• _ASSIGNMENT_
Continue the article on the footballer Shemord Thompson below, picking up after its last sentence.

• _PASSAGE SHOWN_
========================================================================
Shemord Thompson

Personal information
- Full name: Shemord Thompson
- Date of birth: January 15, 1987 (age 38)
- Place of birth: Nassau, Bahamas
- Height: 5 ft 6 in (1.68 m)
- Position(s): Defender

Team information
- Current team: Bears

College career
- Years: Team / Apps / (Gls)
- 0000–2007: Tonkawa Mavericks
- 2007–2010: Rogers State Hillcats

Senior career*
- Years: Team / Apps / (Gls)
- 2011–: Bears

International career^{‡}
- Bahamas U15
- Bahamas U17
- Bahamas U20
- Bahamas U23
- 2006–2011: Bahamas / 8 / (1)

= Shemord Thompson =

Bahamian footballer

Shemord Thompson (born 15 January 1987) is a Bahamian footballer who plays as a defender for BFA Senior League side Bears. He earned eight caps for the Bahamas national team between 2006 and 2011.
========================================================================
• _DATASET EXCERPTS_

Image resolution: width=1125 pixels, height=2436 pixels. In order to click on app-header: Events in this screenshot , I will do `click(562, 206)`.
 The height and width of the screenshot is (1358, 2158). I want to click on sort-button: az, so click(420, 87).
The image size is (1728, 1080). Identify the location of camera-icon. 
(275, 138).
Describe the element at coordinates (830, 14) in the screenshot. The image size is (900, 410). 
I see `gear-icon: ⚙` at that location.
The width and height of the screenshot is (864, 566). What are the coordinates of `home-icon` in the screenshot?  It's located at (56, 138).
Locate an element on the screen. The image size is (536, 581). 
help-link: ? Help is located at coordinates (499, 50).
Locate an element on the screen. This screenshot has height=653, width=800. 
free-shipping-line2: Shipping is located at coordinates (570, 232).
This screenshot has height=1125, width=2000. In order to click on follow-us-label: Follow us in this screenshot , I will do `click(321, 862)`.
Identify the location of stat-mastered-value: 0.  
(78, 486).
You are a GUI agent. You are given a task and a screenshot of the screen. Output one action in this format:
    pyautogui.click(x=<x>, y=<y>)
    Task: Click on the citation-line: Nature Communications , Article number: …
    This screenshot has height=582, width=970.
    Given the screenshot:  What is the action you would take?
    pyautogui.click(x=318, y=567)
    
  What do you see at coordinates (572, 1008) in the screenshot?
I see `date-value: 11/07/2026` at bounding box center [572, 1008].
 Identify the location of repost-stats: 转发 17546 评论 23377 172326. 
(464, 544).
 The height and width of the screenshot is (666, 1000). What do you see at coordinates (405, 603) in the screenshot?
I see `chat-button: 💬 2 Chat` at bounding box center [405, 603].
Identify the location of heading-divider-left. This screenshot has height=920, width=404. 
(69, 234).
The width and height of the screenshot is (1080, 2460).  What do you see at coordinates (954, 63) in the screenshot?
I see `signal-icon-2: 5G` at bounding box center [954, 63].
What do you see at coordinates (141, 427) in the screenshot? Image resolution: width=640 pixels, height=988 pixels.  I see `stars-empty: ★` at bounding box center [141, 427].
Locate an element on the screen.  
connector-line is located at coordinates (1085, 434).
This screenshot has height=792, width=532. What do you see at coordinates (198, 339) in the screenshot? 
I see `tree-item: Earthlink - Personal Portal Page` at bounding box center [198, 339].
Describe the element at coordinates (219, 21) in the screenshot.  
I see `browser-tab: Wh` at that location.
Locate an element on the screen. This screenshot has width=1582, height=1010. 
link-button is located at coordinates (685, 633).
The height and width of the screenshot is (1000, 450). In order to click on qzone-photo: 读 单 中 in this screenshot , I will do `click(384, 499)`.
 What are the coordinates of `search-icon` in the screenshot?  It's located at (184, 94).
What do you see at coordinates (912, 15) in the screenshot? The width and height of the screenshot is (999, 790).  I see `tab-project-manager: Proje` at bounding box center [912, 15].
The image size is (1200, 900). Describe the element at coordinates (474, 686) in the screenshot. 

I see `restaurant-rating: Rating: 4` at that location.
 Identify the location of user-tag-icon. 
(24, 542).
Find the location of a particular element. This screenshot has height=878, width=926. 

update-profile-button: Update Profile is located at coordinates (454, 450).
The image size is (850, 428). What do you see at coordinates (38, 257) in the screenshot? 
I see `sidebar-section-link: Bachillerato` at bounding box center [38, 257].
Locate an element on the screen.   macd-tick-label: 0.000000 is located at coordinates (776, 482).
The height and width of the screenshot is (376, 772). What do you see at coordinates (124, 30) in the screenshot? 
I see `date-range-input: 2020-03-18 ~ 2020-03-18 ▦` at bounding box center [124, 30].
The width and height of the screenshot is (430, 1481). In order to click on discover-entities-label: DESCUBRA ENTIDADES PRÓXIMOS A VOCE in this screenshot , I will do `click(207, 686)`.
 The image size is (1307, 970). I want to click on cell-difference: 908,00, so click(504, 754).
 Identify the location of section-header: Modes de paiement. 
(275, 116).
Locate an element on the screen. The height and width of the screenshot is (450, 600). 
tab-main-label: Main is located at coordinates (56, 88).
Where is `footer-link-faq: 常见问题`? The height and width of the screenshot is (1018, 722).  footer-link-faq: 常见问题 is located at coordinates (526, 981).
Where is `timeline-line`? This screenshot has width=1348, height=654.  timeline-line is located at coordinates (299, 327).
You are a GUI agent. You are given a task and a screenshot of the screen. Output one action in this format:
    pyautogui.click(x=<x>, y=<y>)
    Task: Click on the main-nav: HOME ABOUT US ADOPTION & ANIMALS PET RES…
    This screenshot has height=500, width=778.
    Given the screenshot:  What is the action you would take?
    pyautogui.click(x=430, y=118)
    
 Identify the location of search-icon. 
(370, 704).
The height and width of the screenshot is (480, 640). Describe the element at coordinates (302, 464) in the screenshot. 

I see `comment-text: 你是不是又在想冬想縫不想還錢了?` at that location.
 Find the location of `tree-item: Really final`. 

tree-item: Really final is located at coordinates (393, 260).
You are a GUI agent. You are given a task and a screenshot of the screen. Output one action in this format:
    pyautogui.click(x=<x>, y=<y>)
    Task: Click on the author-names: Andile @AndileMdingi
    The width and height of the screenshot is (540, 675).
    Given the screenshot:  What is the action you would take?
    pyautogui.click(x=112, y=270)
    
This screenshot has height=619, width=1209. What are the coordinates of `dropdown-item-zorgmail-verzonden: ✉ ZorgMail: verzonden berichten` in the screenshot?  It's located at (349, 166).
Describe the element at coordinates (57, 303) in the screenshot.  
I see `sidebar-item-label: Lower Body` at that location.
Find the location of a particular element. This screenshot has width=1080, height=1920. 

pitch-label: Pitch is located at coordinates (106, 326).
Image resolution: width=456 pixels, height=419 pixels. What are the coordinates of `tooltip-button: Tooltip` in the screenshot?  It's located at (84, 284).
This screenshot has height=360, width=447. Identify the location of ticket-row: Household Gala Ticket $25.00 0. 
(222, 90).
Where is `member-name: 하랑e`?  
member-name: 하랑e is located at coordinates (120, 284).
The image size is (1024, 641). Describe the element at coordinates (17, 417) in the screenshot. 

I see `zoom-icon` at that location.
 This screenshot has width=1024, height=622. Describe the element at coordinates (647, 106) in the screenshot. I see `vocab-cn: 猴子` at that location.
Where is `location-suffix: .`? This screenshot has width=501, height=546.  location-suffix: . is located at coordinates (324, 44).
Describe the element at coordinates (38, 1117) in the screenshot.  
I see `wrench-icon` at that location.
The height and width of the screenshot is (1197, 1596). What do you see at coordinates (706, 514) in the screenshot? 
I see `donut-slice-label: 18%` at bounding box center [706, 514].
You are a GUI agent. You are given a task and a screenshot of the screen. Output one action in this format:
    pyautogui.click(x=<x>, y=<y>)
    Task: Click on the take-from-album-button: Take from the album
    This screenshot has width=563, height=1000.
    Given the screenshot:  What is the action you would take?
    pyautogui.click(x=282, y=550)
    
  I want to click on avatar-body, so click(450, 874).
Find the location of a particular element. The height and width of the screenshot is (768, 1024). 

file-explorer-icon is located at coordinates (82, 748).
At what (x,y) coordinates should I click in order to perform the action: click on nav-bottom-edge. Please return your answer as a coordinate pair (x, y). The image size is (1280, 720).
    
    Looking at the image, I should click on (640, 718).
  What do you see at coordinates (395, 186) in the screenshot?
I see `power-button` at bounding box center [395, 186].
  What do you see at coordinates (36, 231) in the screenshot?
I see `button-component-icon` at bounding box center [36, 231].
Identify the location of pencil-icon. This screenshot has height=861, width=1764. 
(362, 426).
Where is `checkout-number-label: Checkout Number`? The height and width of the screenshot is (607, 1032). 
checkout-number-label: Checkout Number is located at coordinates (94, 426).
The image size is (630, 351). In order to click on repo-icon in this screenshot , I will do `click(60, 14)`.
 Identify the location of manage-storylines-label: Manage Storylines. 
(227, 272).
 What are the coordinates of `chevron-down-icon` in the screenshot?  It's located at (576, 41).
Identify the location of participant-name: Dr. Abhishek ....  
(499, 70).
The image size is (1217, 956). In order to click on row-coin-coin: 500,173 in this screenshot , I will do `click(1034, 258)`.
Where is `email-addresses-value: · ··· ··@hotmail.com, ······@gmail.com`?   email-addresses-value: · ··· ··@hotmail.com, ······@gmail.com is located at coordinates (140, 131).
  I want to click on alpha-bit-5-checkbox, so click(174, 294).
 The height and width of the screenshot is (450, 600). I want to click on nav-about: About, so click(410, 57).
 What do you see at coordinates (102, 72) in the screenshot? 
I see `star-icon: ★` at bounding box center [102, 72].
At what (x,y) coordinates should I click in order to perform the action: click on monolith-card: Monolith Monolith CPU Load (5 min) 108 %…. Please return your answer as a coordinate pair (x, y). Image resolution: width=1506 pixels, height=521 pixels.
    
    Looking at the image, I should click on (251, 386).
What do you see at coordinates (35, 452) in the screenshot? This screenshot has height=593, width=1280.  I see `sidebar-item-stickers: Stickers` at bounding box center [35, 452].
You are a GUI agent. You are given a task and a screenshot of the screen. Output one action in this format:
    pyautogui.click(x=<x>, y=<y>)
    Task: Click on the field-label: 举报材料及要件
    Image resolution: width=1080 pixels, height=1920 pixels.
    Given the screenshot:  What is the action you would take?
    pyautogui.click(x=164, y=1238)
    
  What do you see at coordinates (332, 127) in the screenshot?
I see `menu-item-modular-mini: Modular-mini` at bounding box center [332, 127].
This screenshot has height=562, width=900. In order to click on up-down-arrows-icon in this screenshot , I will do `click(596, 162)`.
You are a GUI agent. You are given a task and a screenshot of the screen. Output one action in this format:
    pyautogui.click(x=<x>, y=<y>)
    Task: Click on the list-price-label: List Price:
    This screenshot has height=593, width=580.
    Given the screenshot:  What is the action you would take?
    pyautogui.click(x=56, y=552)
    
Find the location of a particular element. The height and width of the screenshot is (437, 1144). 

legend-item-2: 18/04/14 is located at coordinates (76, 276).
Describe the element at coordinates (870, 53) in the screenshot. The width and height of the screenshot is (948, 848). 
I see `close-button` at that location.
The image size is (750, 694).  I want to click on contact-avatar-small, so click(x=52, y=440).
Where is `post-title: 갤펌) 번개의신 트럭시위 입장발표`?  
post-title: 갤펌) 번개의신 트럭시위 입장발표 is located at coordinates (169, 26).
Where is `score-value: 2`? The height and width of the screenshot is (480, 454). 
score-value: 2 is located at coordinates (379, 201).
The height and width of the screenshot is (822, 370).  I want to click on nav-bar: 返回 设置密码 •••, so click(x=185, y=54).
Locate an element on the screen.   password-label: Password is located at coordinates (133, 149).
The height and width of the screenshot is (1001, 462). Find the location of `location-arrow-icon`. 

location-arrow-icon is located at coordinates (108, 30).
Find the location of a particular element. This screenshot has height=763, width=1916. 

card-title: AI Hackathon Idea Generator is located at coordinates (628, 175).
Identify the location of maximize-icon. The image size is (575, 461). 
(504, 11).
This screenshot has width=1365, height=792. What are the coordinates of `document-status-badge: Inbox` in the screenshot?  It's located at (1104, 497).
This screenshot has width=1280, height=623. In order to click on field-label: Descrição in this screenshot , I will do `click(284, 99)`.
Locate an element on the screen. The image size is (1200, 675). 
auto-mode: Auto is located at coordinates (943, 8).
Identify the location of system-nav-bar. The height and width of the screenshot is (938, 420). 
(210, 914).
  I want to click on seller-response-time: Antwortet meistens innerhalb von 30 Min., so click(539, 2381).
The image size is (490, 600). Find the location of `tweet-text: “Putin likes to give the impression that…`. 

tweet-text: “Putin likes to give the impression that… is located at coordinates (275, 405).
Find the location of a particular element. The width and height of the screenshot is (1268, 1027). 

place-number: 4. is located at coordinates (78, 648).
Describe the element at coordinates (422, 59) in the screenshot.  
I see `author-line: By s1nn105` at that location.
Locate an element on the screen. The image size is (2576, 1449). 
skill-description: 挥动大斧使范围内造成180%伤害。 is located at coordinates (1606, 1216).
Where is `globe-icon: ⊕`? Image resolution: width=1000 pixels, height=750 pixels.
========================================================================
• _RESULT OF THIS EXERCISE_
==Club career==
Thompson played college soccer in the United States for Rogers State University, joining the Hillcats in 2007.

==International career==
Thompson played for the Bahamas U-15, U-17, U-20 and U-21 teams and made his debut for the senior Bahamas in a September 2006 Caribbean Cup qualification match against the Cayman Islands, coming off the sub's bench to also score his first international goal. He had earned 6 caps by November 2008, 3 of them in World Cup qualification games.